● **DATA EXCERPTS**
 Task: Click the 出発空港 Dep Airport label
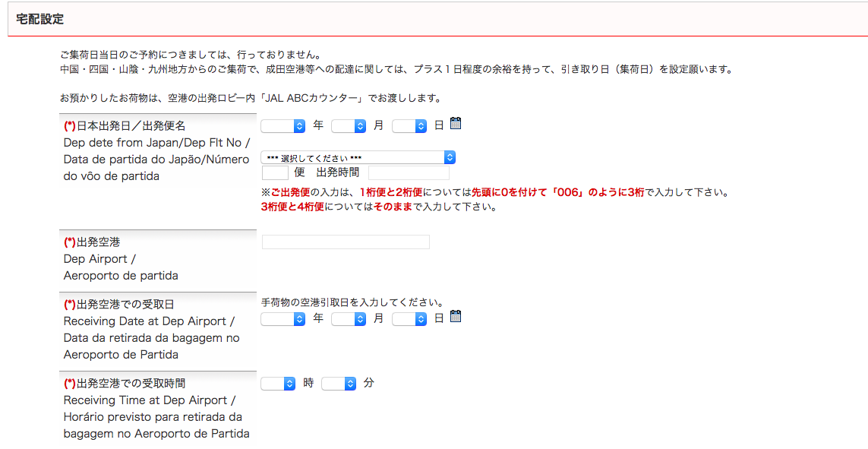pos(98,242)
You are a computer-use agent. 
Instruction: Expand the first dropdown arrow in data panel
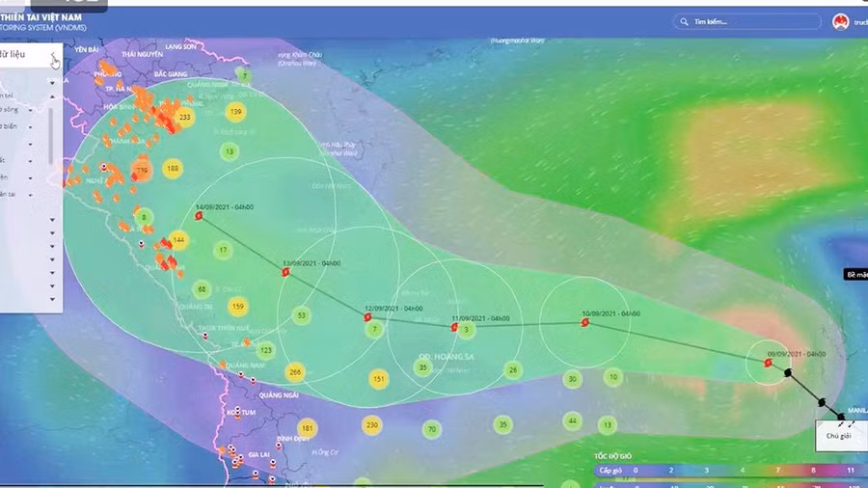(51, 82)
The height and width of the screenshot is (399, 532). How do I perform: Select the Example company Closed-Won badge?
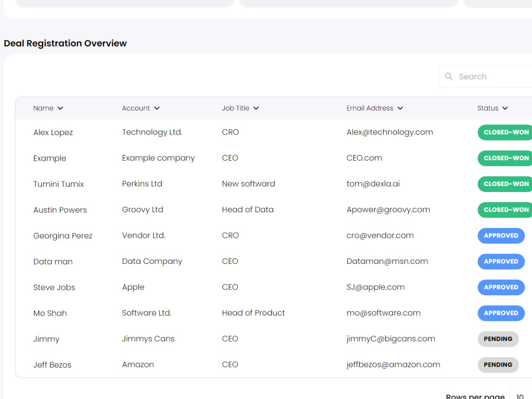coord(505,158)
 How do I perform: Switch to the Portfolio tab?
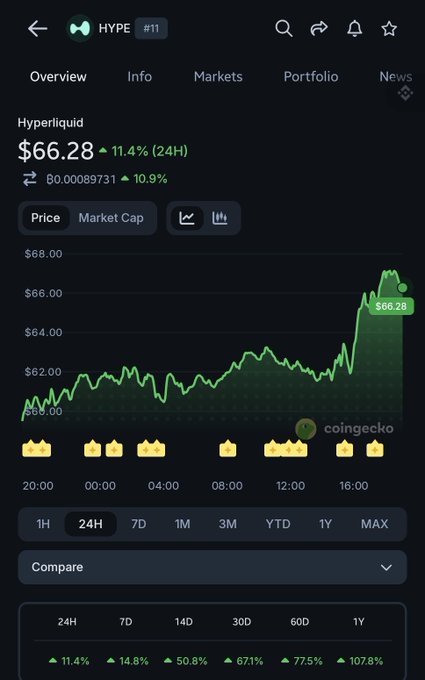coord(311,77)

● **EXERCISE BRIEF**
Give back the full listing above word for word, and let no picture through.

● **SOLUTION TO THIS PROBLEM**
 Task: Click the 出発空港 Dep Airport label
pos(98,242)
You are a computer-use agent. 
Instruction: Expand the first dropdown arrow in data panel
(51, 82)
The height and width of the screenshot is (399, 532). How do I perform: Select the Example company Closed-Won badge?
coord(505,158)
 How do I perform: Switch to the Portfolio tab?
coord(311,77)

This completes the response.